───── Record extracts

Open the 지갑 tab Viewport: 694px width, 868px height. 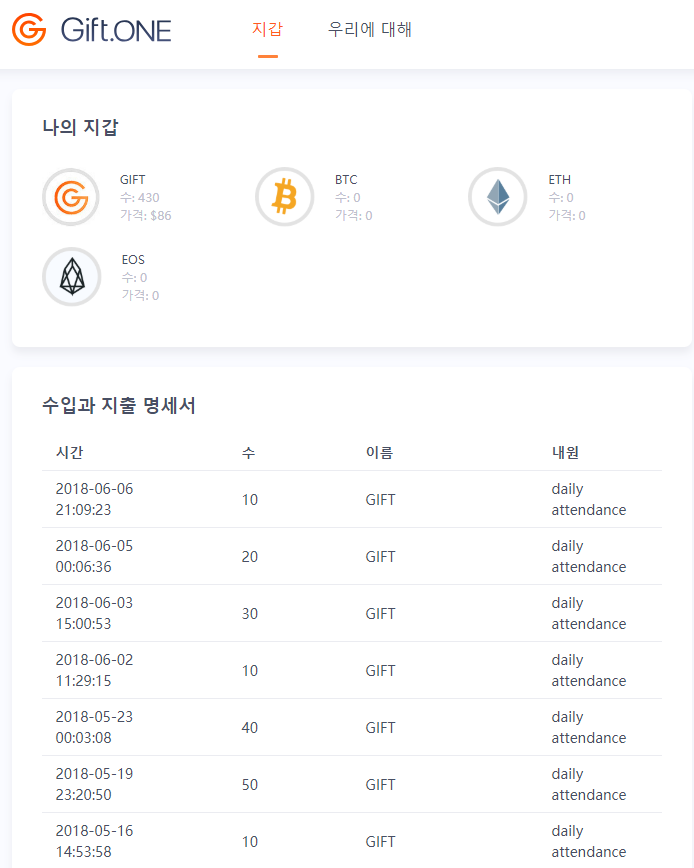tap(267, 30)
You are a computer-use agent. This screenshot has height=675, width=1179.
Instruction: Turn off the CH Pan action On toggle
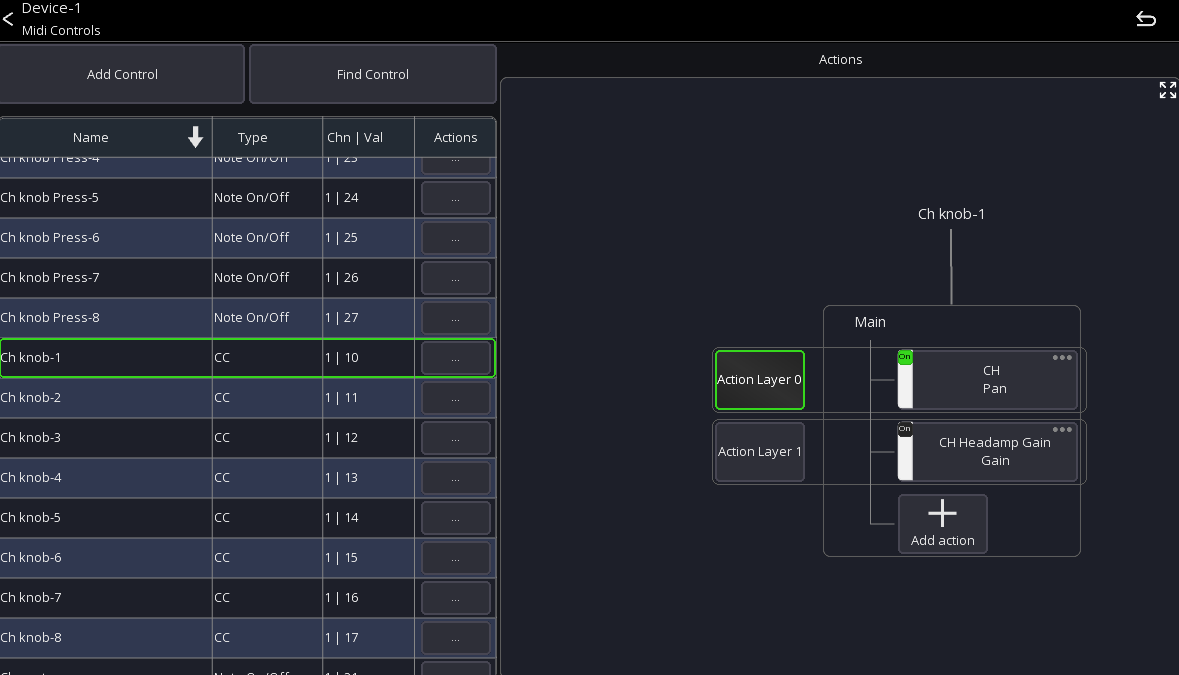tap(905, 356)
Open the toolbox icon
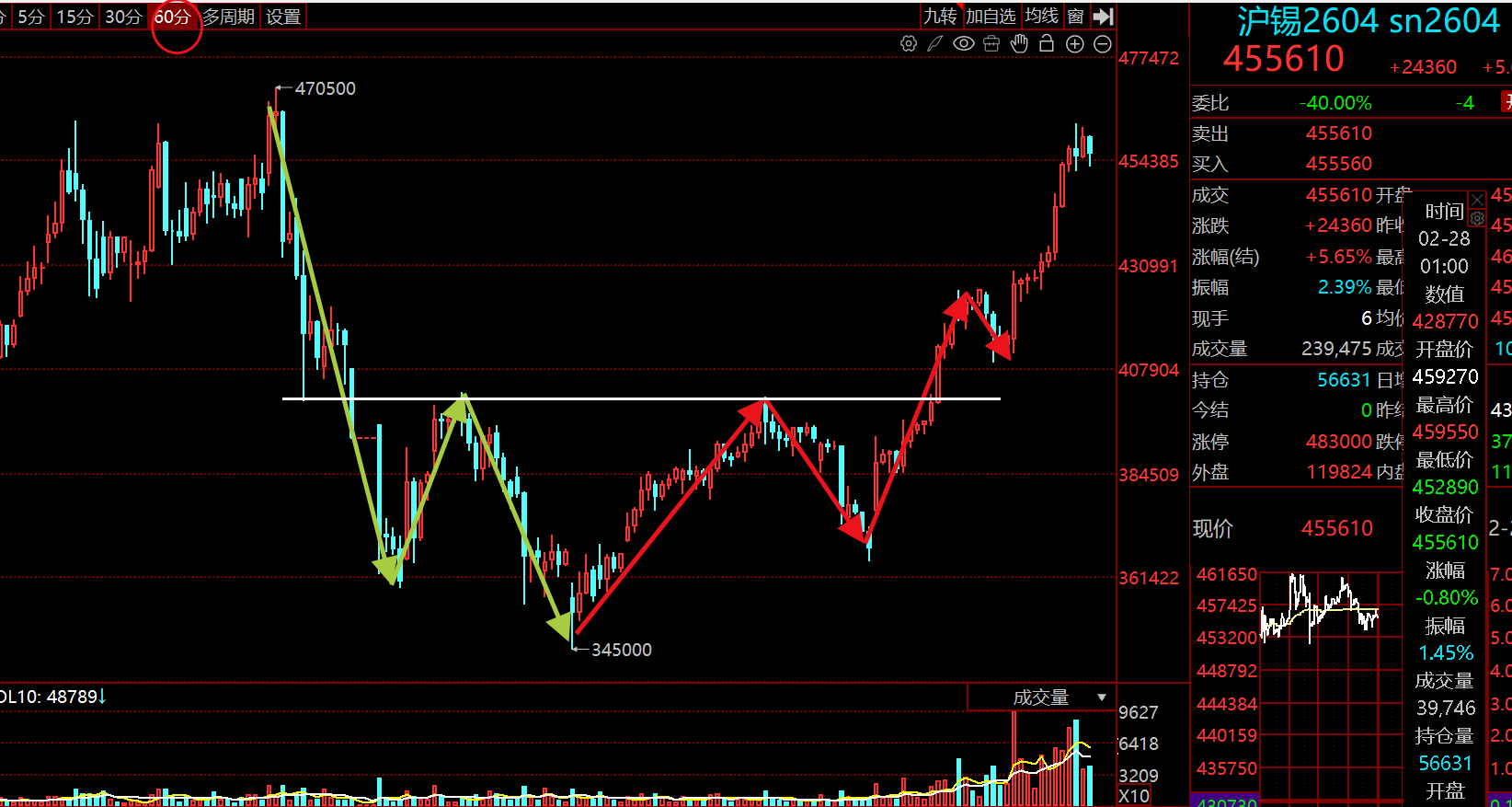This screenshot has height=807, width=1512. coord(991,43)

──────────

§ **What you should do**
Your answer must be an exact copy of the lines above, from the line that contains "You are a computer-use" through the final line, with no pictures in it.

§ **Response box**
You are a computer-use agent. This screenshot has height=675, width=1179.
Instruction: Turn off the CH Pan action On toggle
tap(905, 356)
Open the toolbox icon
This screenshot has height=807, width=1512. coord(991,43)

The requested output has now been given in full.